*** Texto fornecido ***

O episódio, verdadeiro ou falso, é sobejamente conhecido: perante o tribunal do Santo Oficio, onde era julgado por heresia, Galileu negou a sua teoria heliocêntrica e afirmou que a Terra estava imóvel no centro do universo; fê-lo para salvar a vida, mas, no momento em que se retratou, terá murmurado “e pur si muove!”, certo de que o contrário acontecia e de que era a Terra que girava em torno do sol.

Sinto que, nos tempos que correm, há entre os historiadores vários Galileus que, face à pressão do politicamente correcto, dão o seu aval a falsidades já não tanto para salvarem as vidas, mas para preservarem as carreiras — e, talvez, também, a paz na sala de aula, se forem docentes. Estou certo de que muitos desses historiadores murmurarão entre dentes o equivalente contemporâneo do e pur si muove pois estão perfeitamente cientes de que a verdade — e a meta da História é a verdade — é muito diferente daquilo que a cultura woke, dentro e fora das universidades, nos quer impingir.

***

• [Conjunto de tarefas]:
**1.** No texto sobre Galileu e os historiadores, qual é a meta da História?
**2.** Prossiga o texto sobre Galileu e os historiadores a partir do ponto em que termina.
Estas linhas de dados provêm de outra fonte.

*** Linhas de dados ***

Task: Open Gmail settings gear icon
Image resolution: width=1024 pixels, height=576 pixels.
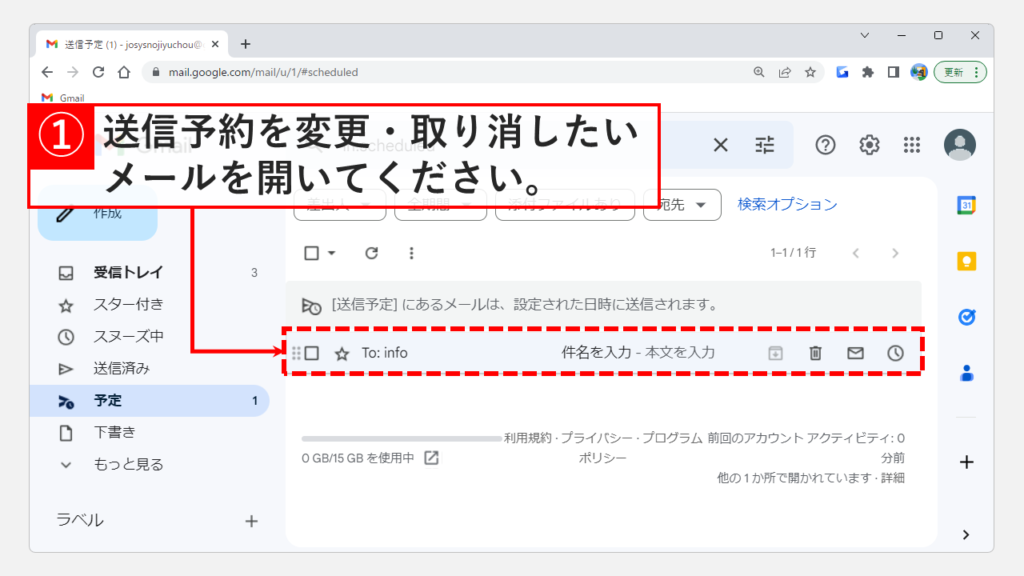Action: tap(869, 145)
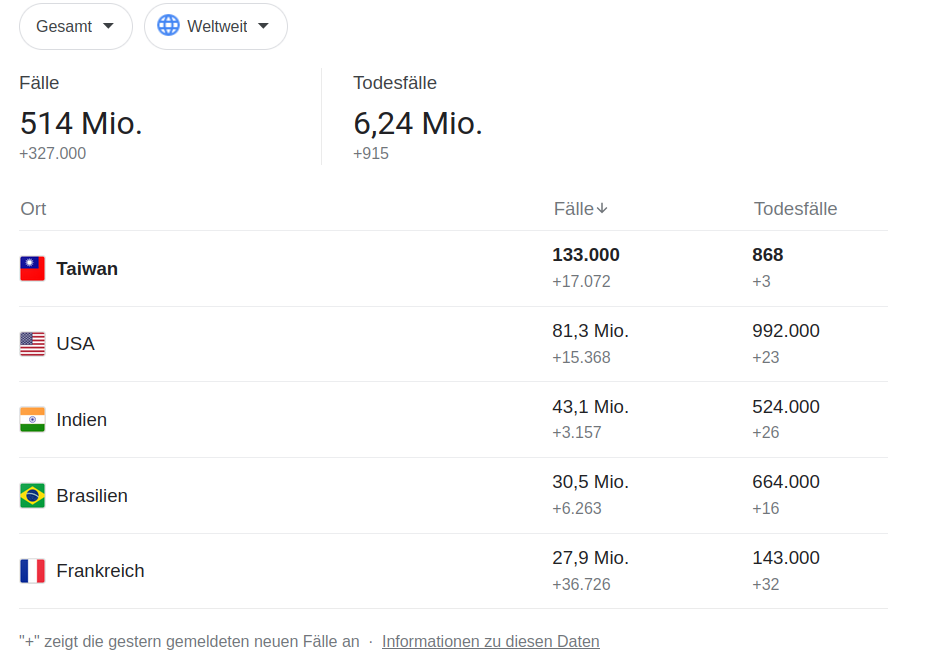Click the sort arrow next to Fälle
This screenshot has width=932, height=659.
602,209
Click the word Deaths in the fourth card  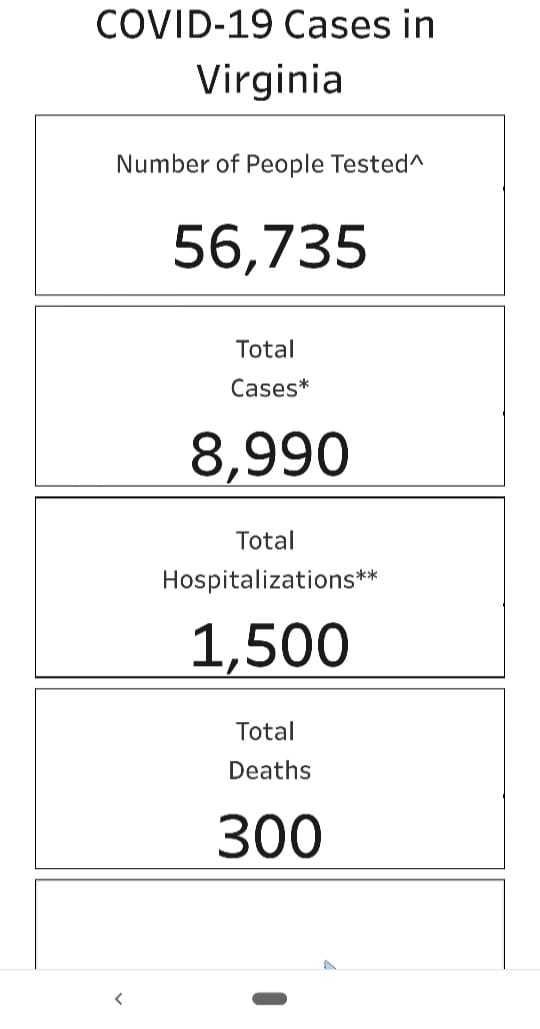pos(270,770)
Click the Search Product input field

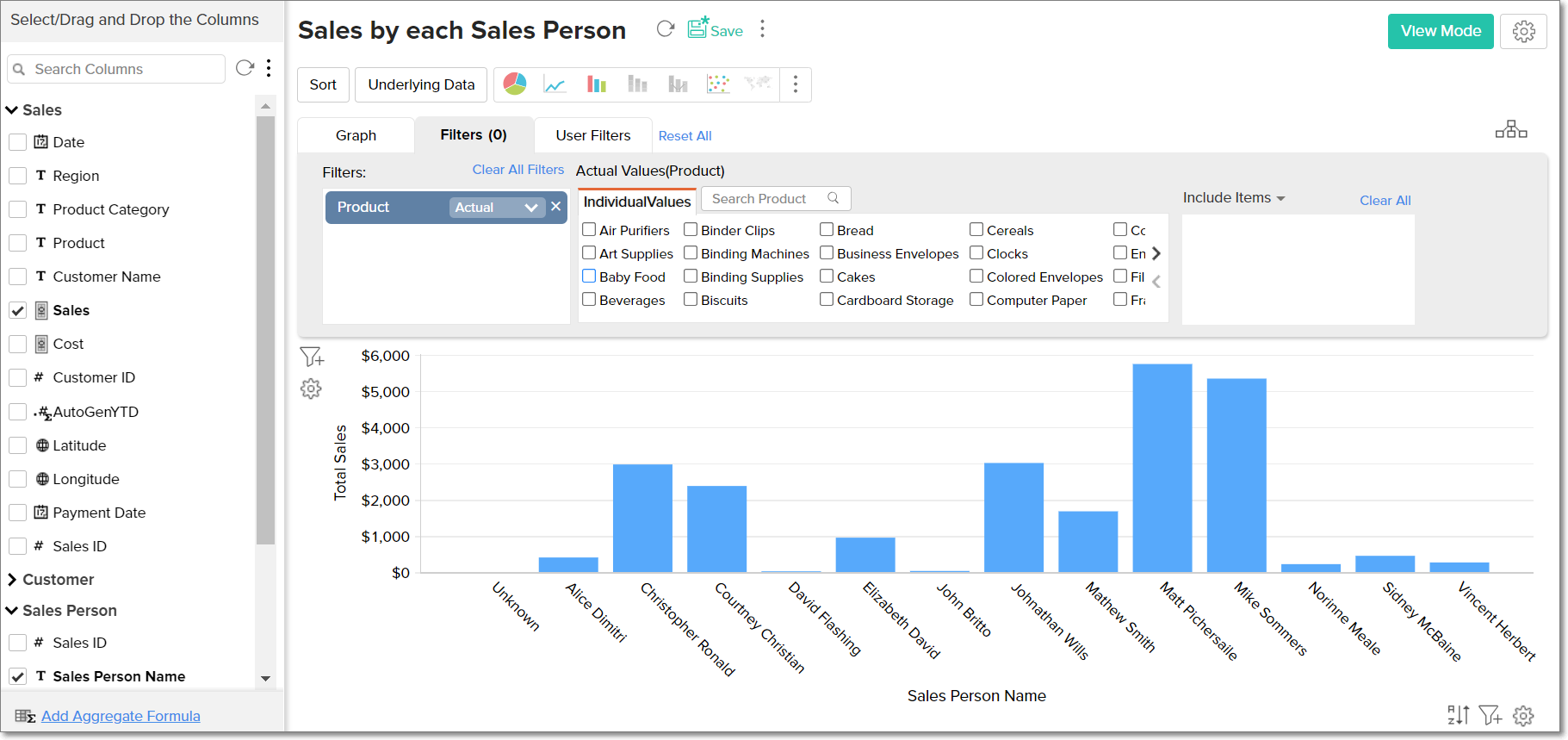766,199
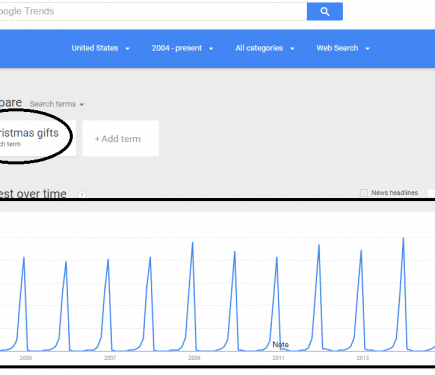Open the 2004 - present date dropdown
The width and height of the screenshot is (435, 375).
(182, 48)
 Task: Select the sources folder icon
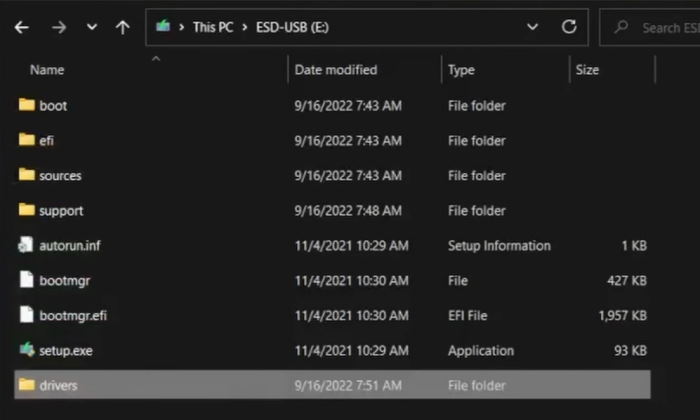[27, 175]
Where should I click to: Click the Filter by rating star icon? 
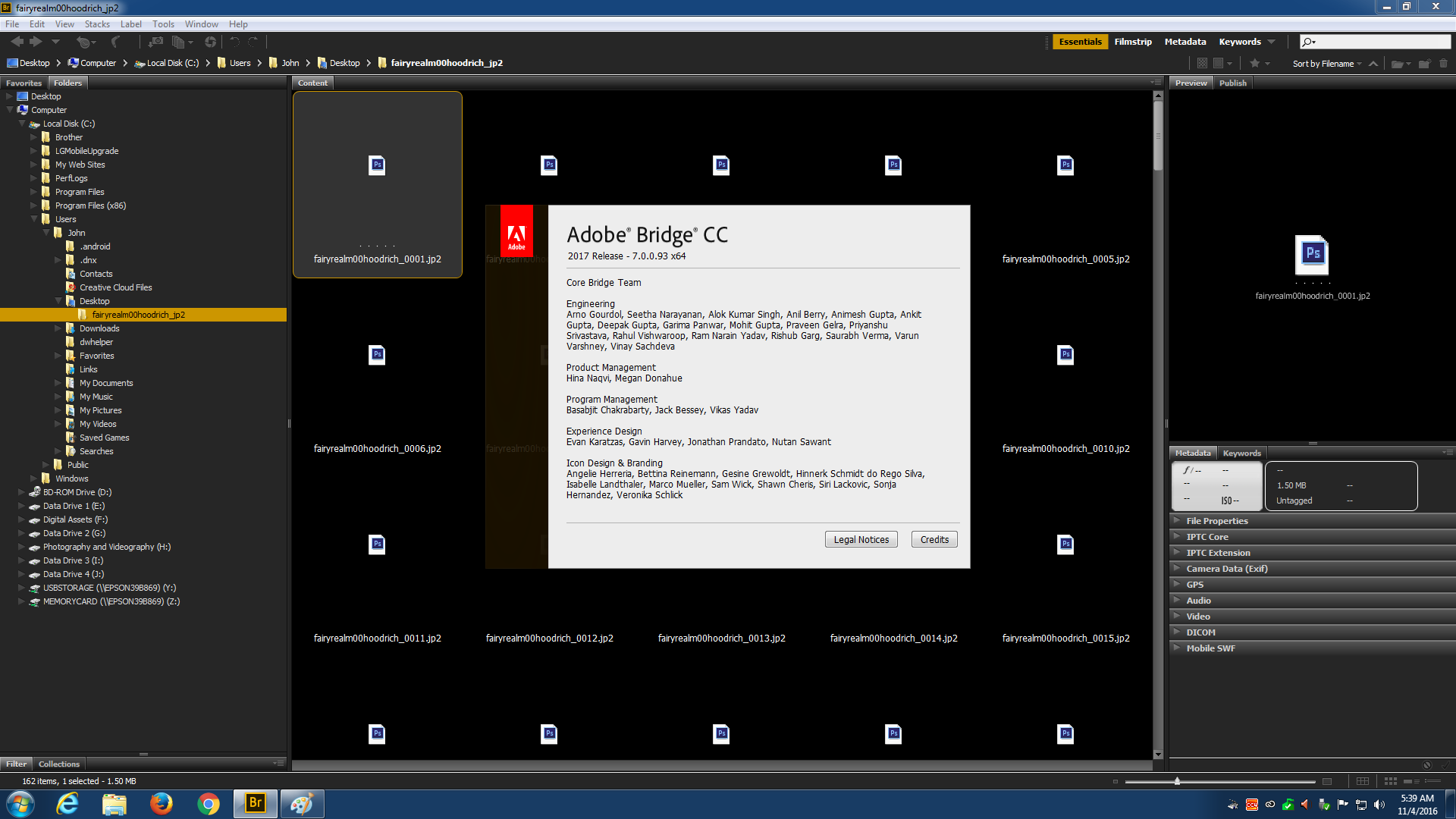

***

• [Respostas por tarefa]:
**1.** A verdade.

**2.**
As vicissitudes de alguns desses Galileus contemporâneos são do domínio público. As mais recentes e esclarecedoras — e estarrecedoras, diga-se — são as de James H. Sweet, professor na Universidade de Wisconsin e presidente da  prestigiada American Historical Association (AHA). Sweet publicou no passado dia 17 de Agosto, na newsmagazine da AHA, um texto intitulado Is History History? onde deixou uma série de interrogações sobre os actuais rumos da disciplina. Esse texto lança aos seus leitores questões importantes, nomeadamente a de saber se aquilo que muitos historiadores actualmente fazem é verdadeiramente História ou simplesmente acção política; conta alguns episódios demonstrativos de como nos Estados Unidos e em África se está a deformar e a falsear a história da escravatura; e critica o “presentismo”, isto é, a tendência para avaliar e condenar o passado à luz das preocupações sociais e das categorias morais do presente (tendência que tem vindo o corroer a História, como campo do saber, e contra a qual eu me insurjo há muito tempo).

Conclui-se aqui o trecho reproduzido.